Blippy: Not Sharing Enough? Share Your Purchases, Too!
While listening to the latest episode of the This Week in Startups podcast where Jason Calacanis interviewed Philip Kaplan (of F*d Company fame), I learned about a new social network called Blippy. Blippy was founded in December of 2009 by Ashvin Kumar, Chris Estreich and (of course) Philip Kaplan with $1.6 million in initial funding. Blippy is interesting not because of the fact that it is a social network, but because of the niche it covers. Blippy is a social network that tells your followers what you are buying. How much information is shared of course, is determined by your user settings.
You can link a credit or debit card to your account or you can just link Blippy to your account at various retailers, such as iTunes, Amazon, Audible or Woot! And if you need to purchase a gift that you don’t want the recipient to know you have purchased, you can pause sharing on that account until after you make the purchase. That way your significant other will be surprised by the fantastic gift you’ve bought them.

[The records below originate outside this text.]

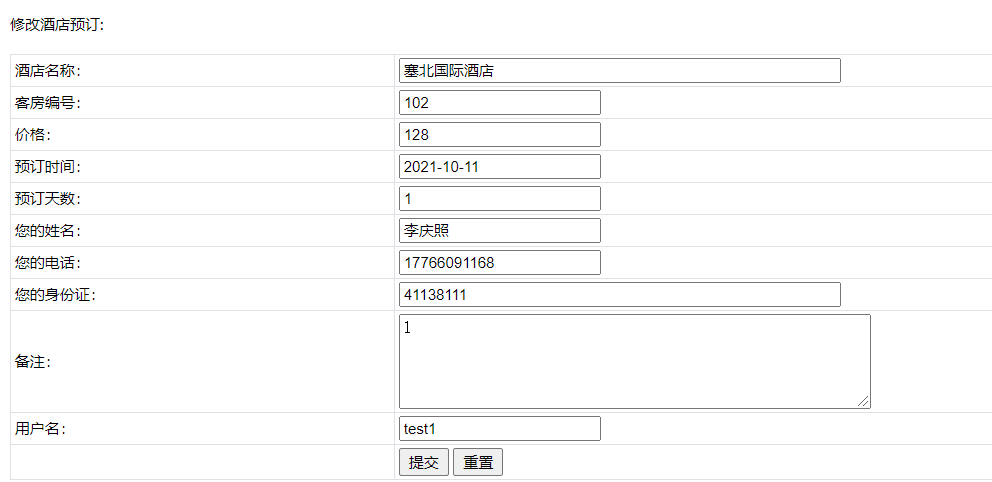Focus the 备注 remarks text area

coord(634,361)
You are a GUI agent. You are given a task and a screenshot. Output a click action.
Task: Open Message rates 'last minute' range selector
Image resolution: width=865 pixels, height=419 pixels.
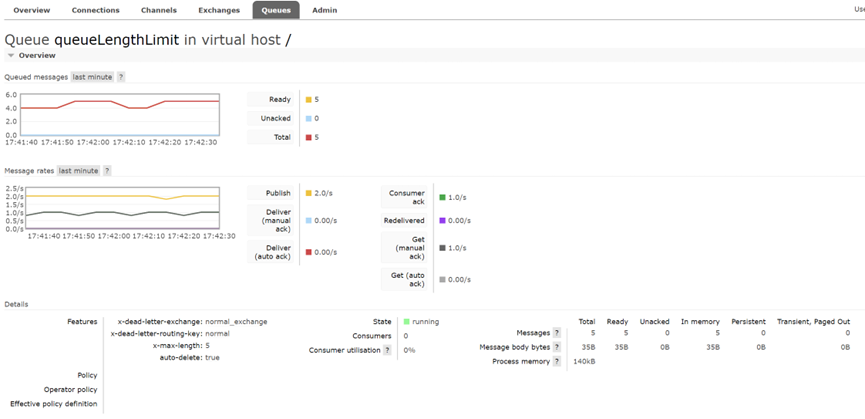pyautogui.click(x=78, y=171)
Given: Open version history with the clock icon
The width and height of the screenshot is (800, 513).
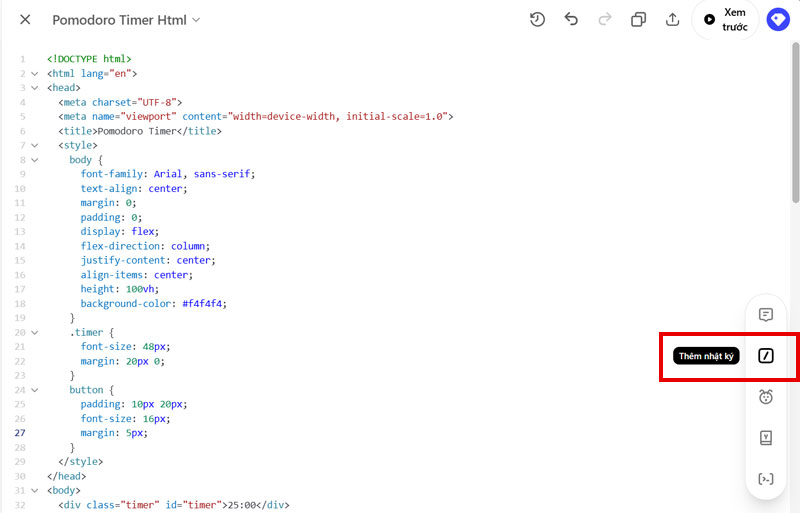Looking at the screenshot, I should coord(537,19).
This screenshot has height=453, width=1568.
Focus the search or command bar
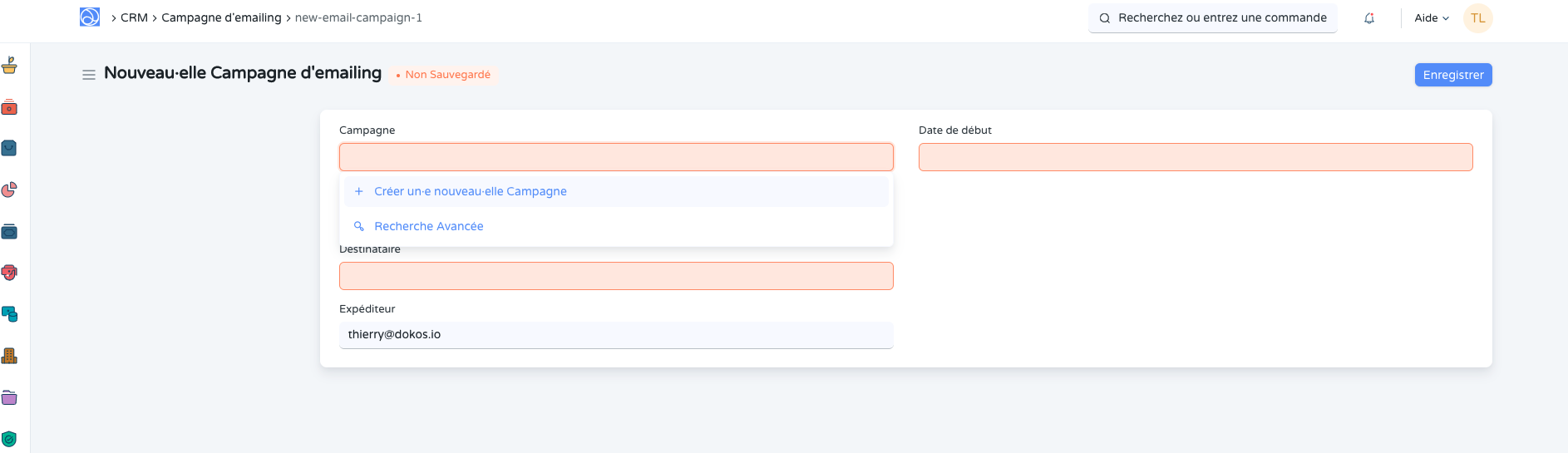tap(1213, 17)
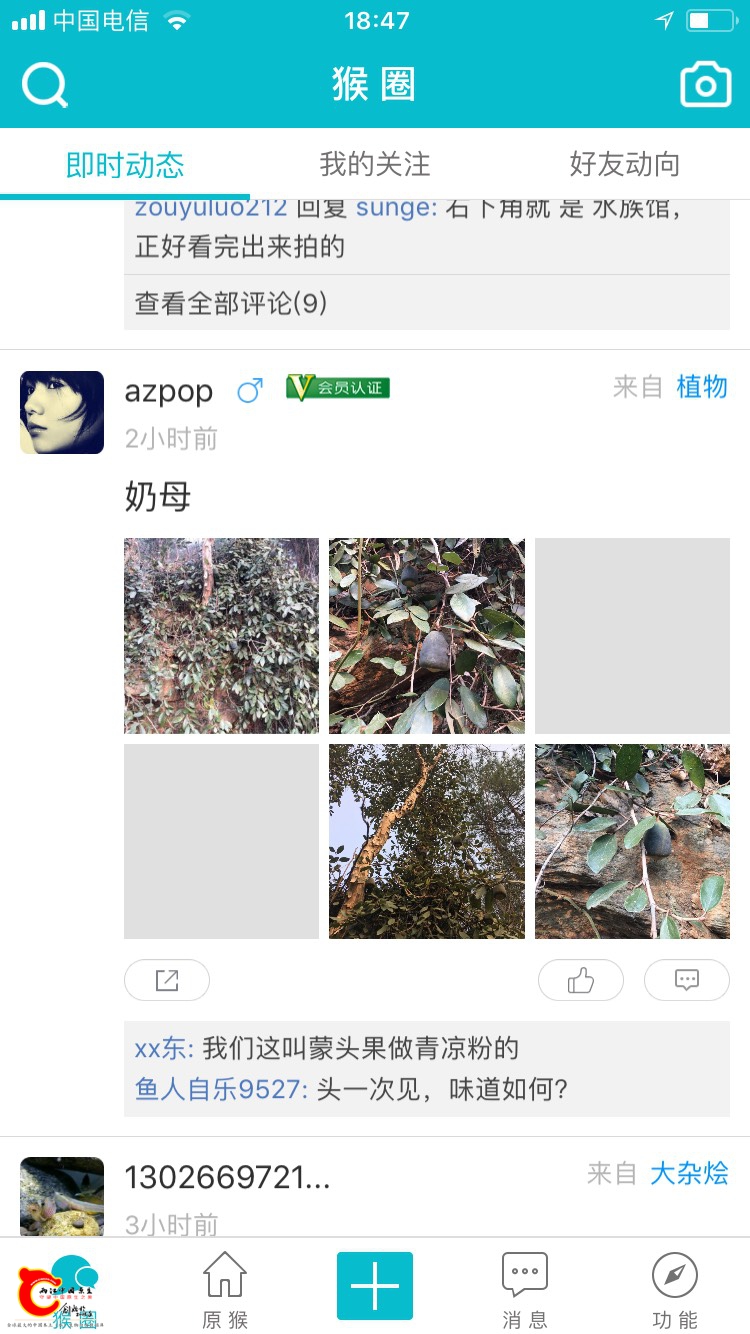The image size is (750, 1334).
Task: Open comment bubble on azpop's post
Action: (687, 980)

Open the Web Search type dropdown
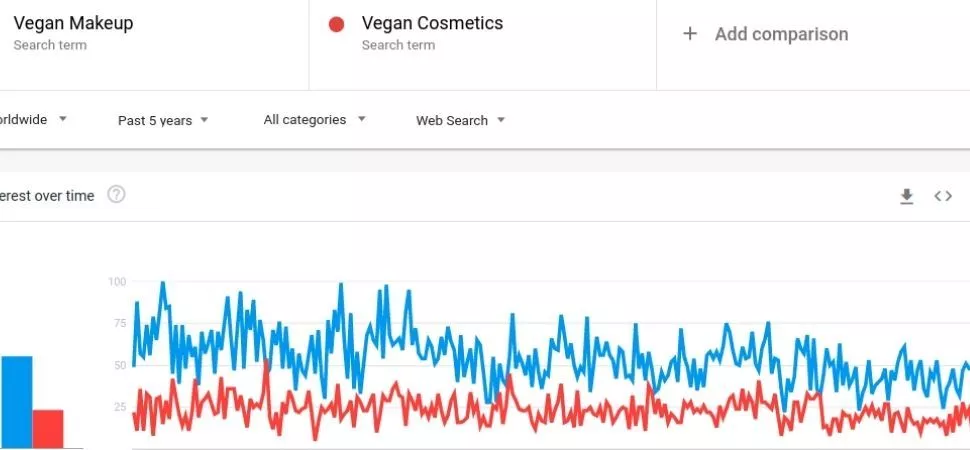point(460,120)
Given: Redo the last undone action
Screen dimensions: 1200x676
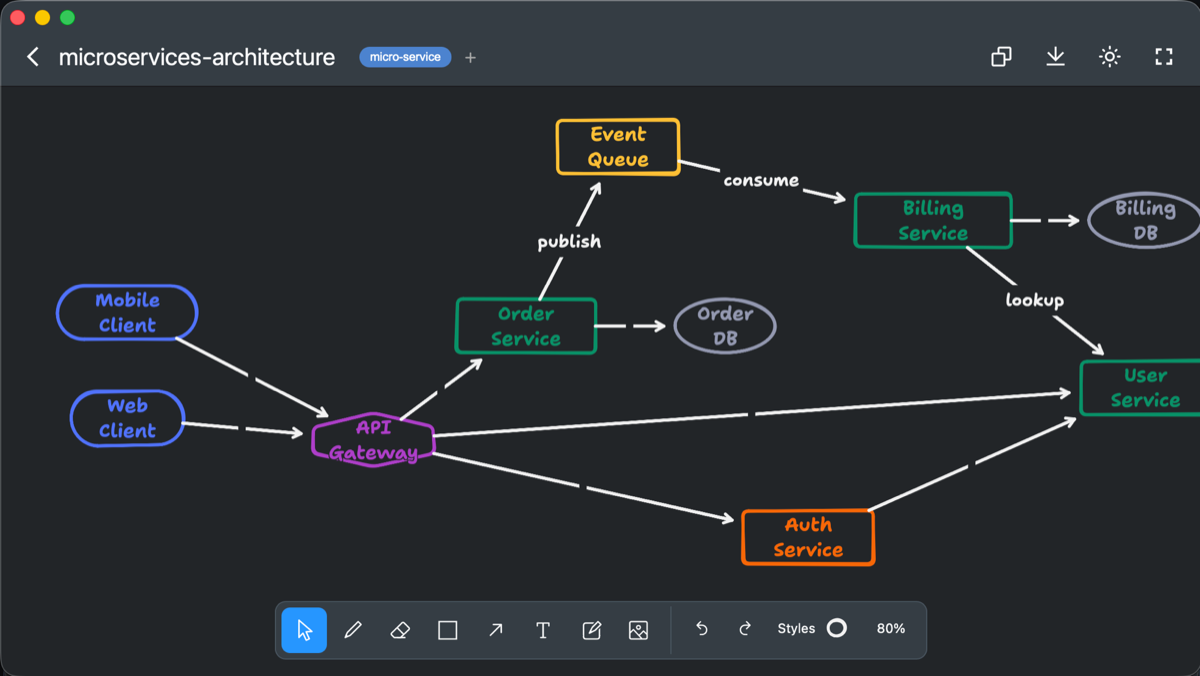Looking at the screenshot, I should click(745, 629).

This service is really interesting and as someone that did a personal finance podcast for quite awhile, I can see some ways that people could use a service like this to help them control their spending. My problem lays in the realm of privacy, which is what stopped me (so far) from linking any accounts or cards to my Blippy account. (I did sign up for one.)
How much information about my purchases do I want floating out there? Sure I can pause sharing whenever I need to make a purchase that feels too personal, or I can set the granularity of what is being shared a little higher, so that people only see where I made the purchase and how much it was for, but then what’s the point? The fun in a service like Blippy is in people sharing what they are buying with others and giving feedback about those purchases. Just knowing that someone spent $78 at Trader Joe’s isn’t incredibly interesting.
Then there is the question of how the data I’m sharing might be used. Are companies going to use my purchase information to market to me? I know that I can protect my feed, so that only people who I allow to follow me will be able to see it, but the privacy policy doesn’t seem to preclude Blippy from sending me offers on products and services that they or others provide, based upon my purchase history. Will I eventually be bombarded by requests to follow me from companies with related products that want to sell me their products? Or maybe I will be bombarded with advertising at the email address I provided at signup. I don’t want or need either of those scenarios to come true. Advertising is targeted enough these days. I don’t need it to become even more intrusive, especially in a service that should be fun and possibly educational, not annoying.
All that aside, there is only one more issue I have with Blippy and it isn’t really a flaw with the service, so much as it is a problem caused by how many social networks I participate in. I already have to pay attention to my Twitter, Facebook, email, etc. I don’t have time to monitor another social network in another browser tab. Now, if Blippy was tied into Twitter or Facebook or could be accessed alongside those services in TweetDeck or a similar application, I could see myself using it to some degree. For now though, I’ll give Blippy a few months to mature and then check back to see what it has become because I think it has real potential.
So, what do you think of Blippy or services like it? It seems to be part of a trend towards living our lives in the open. Is that a good thing or not? Give your two cents (or more) in the comments below.


January 25, 2010 - 7:58 am
This one just doesn’t interest me that much. Perhaps, over time, that’ll change. But for now, I see no need to sign up.
January 25, 2010 - 11:33 pm
Is this another way to intrude on one’s privacy? I wonder!